Ho-hum, some scientists wrote a paper about historical temperatures in Ireland. It being a real science paper, they actually dug into real-world information, rather than just running computer models. They pored through yellowed historical newspapers, handwritten archives, weather publications and other sources from all around the Emerald Isle, compiling over 970,000 local temperature records from 1831 to 1968. Then they merged it with the modern data set and extended it to the present.
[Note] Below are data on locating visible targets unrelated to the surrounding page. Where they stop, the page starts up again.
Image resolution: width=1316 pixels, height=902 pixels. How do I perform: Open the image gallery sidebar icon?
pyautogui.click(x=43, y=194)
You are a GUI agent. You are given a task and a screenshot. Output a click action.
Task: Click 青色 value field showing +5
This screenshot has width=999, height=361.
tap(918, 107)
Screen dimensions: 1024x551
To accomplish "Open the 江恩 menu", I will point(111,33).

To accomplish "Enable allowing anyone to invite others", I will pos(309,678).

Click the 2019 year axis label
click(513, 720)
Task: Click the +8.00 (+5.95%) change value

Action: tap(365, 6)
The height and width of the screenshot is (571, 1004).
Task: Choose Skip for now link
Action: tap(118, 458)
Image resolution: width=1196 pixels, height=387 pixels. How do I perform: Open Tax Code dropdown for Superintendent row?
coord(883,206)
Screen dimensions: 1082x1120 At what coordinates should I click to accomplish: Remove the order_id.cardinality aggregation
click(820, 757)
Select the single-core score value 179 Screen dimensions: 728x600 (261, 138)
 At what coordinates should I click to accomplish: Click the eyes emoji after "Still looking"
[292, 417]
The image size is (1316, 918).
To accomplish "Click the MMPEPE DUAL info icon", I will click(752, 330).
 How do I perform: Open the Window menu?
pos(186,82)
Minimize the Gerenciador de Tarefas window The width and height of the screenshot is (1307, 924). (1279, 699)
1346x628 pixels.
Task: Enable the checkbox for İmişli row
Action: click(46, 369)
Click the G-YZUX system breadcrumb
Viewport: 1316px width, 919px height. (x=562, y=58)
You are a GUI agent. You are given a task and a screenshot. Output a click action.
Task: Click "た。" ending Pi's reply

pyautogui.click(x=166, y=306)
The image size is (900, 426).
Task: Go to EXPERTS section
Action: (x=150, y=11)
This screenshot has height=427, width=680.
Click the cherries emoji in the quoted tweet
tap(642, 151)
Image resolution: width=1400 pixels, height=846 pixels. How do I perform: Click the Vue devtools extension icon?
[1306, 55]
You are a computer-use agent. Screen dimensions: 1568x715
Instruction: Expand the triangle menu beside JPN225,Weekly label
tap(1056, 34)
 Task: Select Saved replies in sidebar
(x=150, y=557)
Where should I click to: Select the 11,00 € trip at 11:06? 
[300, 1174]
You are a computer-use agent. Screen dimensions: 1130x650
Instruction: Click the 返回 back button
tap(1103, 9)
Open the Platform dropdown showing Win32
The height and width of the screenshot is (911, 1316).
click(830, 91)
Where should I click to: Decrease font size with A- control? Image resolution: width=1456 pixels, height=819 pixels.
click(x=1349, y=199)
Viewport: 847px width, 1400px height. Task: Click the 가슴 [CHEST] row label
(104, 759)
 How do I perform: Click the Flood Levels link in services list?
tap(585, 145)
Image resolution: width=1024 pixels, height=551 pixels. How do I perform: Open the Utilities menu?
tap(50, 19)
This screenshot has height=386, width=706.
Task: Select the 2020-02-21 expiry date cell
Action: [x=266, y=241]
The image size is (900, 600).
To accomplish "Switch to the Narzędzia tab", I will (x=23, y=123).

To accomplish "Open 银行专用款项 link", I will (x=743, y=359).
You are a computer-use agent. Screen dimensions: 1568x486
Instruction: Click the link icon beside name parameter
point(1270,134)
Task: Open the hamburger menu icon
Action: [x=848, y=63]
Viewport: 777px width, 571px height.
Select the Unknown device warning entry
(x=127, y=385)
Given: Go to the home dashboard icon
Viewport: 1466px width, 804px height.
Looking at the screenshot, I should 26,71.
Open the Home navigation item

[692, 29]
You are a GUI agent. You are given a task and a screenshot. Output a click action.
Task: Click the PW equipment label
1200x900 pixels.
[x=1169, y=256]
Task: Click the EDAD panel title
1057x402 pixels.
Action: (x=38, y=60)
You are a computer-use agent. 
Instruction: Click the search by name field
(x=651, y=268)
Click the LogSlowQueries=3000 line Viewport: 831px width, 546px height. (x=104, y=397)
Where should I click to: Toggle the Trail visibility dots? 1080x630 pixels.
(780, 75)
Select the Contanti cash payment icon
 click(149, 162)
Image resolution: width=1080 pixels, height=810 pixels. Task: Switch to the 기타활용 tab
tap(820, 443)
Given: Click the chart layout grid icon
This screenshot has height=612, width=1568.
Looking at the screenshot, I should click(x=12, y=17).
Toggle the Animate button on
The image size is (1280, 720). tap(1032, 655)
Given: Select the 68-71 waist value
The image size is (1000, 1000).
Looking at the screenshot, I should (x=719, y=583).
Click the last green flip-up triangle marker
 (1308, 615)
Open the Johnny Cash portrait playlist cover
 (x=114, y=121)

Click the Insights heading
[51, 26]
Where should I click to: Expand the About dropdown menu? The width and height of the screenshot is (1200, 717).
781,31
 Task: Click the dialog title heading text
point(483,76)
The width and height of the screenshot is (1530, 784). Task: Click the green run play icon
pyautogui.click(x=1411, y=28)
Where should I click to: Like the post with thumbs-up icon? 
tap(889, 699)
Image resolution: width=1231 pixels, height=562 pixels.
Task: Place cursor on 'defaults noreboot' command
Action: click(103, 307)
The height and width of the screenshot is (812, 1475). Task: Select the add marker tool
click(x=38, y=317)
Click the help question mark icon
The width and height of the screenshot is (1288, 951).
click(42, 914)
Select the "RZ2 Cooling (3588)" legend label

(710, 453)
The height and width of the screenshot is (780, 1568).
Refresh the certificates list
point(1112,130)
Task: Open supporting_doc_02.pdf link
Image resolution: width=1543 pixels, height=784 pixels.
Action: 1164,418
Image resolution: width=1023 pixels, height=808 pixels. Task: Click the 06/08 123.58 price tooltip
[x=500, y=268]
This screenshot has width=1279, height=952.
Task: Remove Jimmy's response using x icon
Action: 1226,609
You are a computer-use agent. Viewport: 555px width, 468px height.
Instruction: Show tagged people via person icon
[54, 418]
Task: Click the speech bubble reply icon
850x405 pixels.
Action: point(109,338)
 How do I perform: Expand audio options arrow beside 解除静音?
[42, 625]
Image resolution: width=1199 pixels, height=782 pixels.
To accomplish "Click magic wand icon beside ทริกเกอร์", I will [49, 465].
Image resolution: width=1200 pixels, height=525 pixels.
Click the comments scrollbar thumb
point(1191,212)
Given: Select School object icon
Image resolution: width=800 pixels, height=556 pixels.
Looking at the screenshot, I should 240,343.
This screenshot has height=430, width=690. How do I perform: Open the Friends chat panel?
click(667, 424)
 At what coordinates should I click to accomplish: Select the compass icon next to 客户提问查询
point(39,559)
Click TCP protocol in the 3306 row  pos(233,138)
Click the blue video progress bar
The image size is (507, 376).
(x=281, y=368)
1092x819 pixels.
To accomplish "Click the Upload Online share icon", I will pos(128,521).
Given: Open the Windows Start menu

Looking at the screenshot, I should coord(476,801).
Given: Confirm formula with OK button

And, bless my soul, they found lots of ups and downs but no apparent trend in the daytime maximum temperatures in Ireland since 1831. Which in a more rational age would have been considered boring, but to us seems downright startling.
The data are presented in somewhat cramped and noisy graph, but the message is clear enough.
It is definitely the case that up until about 1990 there is no trace of warming. After 1990 the summers seem a bit warmer, winter 2010 appears to be the coldest since 1880, and the other seasons appear comparable to the 1940s.
Even if your eye insists on spotting a temperature trend, it is small compared to the monthly variations. But not every trend has been small. A data set like this extends back to the early 1800s, when Ireland was wracked by misery and destitution even in the years in which the potato crop didn’t fail, a situation that was not ultimately relieved until the modern era. So if you were to ask what has changed over this time in Ireland, the answer would be that life has improved dramatically while the climate changes have, by comparison, hardly been noticeable. And that, according to the experts, is true for the world as a whole and is almost certainly going to be true for the coming century as well. As we have often said, the real threat isn’t climate change, it’s climate change policy.